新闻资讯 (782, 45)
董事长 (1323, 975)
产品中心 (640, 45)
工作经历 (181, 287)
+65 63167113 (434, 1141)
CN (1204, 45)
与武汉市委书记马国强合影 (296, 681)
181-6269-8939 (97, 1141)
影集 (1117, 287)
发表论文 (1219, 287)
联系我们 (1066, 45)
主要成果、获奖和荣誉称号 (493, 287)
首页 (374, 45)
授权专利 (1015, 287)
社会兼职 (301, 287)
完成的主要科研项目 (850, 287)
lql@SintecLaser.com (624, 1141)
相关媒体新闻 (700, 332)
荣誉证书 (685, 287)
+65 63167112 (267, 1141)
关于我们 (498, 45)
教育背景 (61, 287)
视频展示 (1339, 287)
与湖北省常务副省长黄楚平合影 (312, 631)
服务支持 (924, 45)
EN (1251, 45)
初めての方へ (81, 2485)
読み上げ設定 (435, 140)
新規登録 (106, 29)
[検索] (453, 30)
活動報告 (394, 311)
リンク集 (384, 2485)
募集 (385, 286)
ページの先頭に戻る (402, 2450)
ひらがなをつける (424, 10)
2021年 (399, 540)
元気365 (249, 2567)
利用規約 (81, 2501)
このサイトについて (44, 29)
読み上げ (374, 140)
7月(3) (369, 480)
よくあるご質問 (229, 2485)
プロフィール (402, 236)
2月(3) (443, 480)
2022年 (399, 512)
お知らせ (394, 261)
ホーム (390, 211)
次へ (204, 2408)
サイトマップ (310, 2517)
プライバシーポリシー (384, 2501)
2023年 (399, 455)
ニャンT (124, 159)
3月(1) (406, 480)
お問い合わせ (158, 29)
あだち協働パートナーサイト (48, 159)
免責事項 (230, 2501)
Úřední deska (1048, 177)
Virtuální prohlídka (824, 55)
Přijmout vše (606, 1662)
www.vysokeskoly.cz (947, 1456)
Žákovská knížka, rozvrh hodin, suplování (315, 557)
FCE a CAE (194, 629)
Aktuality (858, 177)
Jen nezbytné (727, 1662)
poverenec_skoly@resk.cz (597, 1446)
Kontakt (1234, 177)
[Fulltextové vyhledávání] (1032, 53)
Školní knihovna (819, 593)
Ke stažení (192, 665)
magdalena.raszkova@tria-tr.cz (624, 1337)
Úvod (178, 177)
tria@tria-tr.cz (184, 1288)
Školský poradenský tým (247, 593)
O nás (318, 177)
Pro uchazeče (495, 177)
+--
Express the records from the line containing "ひらがなをつける (424, 10)" through the last line of the records, inclusive, as a numbered list, skipping any blank lines.

COMPLETED EXERCISE –
1. ひらがなをつける (424, 10)
2. 2021年 (399, 540)
3. 元気365 (249, 2567)
4. 利用規約 (81, 2501)
5. このサイトについて (44, 29)
6. 読み上げ (374, 140)
7. 7月(3) (369, 480)
8. よくあるご質問 (229, 2485)
9. プロフィール (402, 236)
10. 2月(3) (443, 480)
11. 2022年 (399, 512)
12. お知らせ (394, 261)
13. ホーム (390, 211)
14. 次へ (204, 2408)
15. サイトマップ (310, 2517)
16. プライバシーポリシー (384, 2501)
17. 2023年 (399, 455)
18. ニャンT (124, 159)
19. 3月(1) (406, 480)
20. お問い合わせ (158, 29)
21. あだち協働パートナーサイト (48, 159)
22. 免責事項 (230, 2501)
23. Úřední deska (1048, 177)
24. Virtuální prohlídka (824, 55)
25. Přijmout vše (606, 1662)
26. www.vysokeskoly.cz (947, 1456)
27. Žákovská knížka, rozvrh hodin, suplování (315, 557)
28. FCE a CAE (194, 629)
29. Aktuality (858, 177)
30. Jen nezbytné (727, 1662)
31. poverenec_skoly@resk.cz (597, 1446)
32. Kontakt (1234, 177)
33. [Fulltextové vyhledávání] (1032, 53)
34. Školní knihovna (819, 593)
35. Ke stažení (192, 665)
36. magdalena.raszkova@tria-tr.cz (624, 1337)
37. Úvod (178, 177)
38. tria@tria-tr.cz (184, 1288)
39. Školský poradenský tým (247, 593)
40. O nás (318, 177)
41. Pro uchazeče (495, 177)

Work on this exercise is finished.